Sehubungan dengan surat Saudara Nomor : XXX tanggal 21 Juni 1995 mengenai perihal seperti tersebut 
diatas, dengan ini disampaikan hal-hal sebagai berikut :

1.  Sesuai dengan Bab I butir 5 Peraturan Pemerintah Nomor 25 Tahun 1981, Tabungan Hari Tua (THT) 
    yang diselenggarakan PT. XYZ berdasarkan Peraturan Pemerintah Nomor 26 Tahun 1981, pada 
    hakekatnya adalah suatu program asuransi dwiguna yang dikaitkan dengan usia pensiun ditambah 
    dengan asuransi kematian.

2.  Sesuai Pasal 9 ayat (1) huruf d Undang-undang Nomor 7 TAHUN 1983 sebagaimana telah diubah 
    terakhir dengan Undang-undang Nomor 10 TAHUN 1994 tentang Pajak Penghasilan, premi asuransi 
    kesehatan, asuransi kecelakaan, asuransi jiwa, asuransi dwiguna, asuransi bea siswa yang dibayar 
    oleh Wajib Pajak orang pribadi tidak boleh dikurangkan dari penghasilan bruto.

    Sesuai Pasal 4 ayat (3) huruf c Undang-undang Nomor 7 TAHUN 1983 sebagaimana telah diubah 
    terakhir dengan Undang-undang Nomor 10 TAHUN 1994 tentang Pajak Penghasilan, atas pembayaran 
    dari perusahaan asuransi kepada orang pribadi sehubungan dengan asuransi kesehatan, asuransi 
    kecelakaan, asuransi jiwa, asuransi dwiguna dan asuransi bea siswa bukan merupakan Obyek Pajak.
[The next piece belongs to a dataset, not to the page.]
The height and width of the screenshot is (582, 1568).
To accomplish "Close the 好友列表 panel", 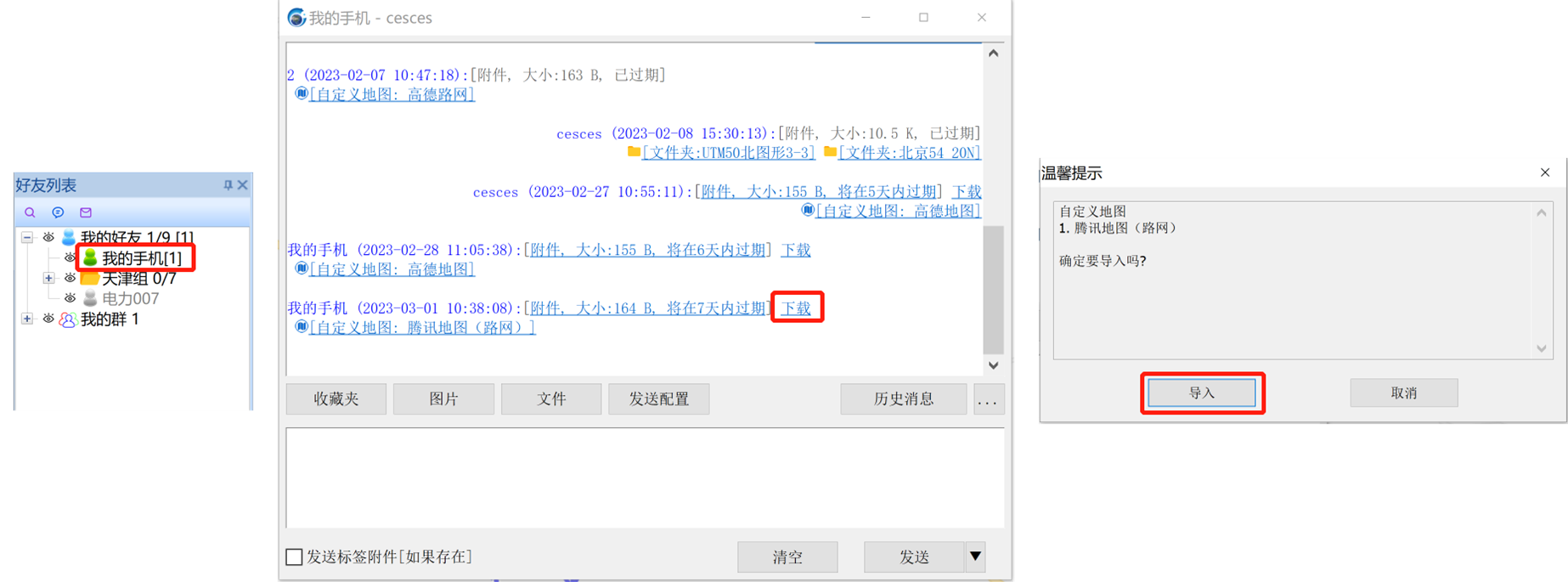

3.  Berdasarkan uraian tersebut diatas maka perlakuan perpajakan terhadap iuran THT-XYZ oleh Pejabat 
    Negara dan atau Pegawai Negeri Sipil (PNS) diberlakukan sama dengan pembayaran premi asuransi 
    dwiguna, sedangkan pembayaran THT-XYZ oleh PT. XYZ kepada para pensiunan atau yang berhak 
    menerima THT-XYZ, diberlakukan sama dengan pembayaran santunan asuransi dwiguna oleh 
    perusahaan asuransi kepada orang pribadi, sebagaimana dimaksud pada butir 2.

    Dengan demikian atas pembayaran iuran THT-XYZ tidak boleh dikurangkan dari penghasilan (gaji) 
    dalam menghitung Penghasilan Kena Pajak, yang pajaknya ditanggung Pemerintah. Di lain pihak 
    pada waktu THT-XYZ dibayarkan oleh PT. XYZ kepada para pensiunan atau yang berhak 
    menerimanya, atas THT-XYZ tersebut tidak dipotong PPh Pasal 21.

4.  Ketentuan sebagaimana dimaksud pada butir 3 diatas mulai berlaku sejak tanggal 1 Januari 1995, 
    sehingga :
    4.1.    Apabila kepada penerima THT-XYZ telah terlanjur dipotong PPh Pasal 21 sebesar 15%, 
        PT. XYZ wajib mengembalikannya kepada yang berhak,
    4.2.    PPh Pasal 21 atas pembayaran THT-XYZ yang telah dipotong dan disetor ke Bank Persepsi 
        oleh PT. XYZ akan dikembalikan.

    Dalam pelaksanaannya pengembalian tersebut agar diperhitungkan dengan kewajiban pembayaran 
    PPh Pasal 21 PT. XYZ mulai bulan Agustus 1995 dan seterusnya sehingga menjadi nihil.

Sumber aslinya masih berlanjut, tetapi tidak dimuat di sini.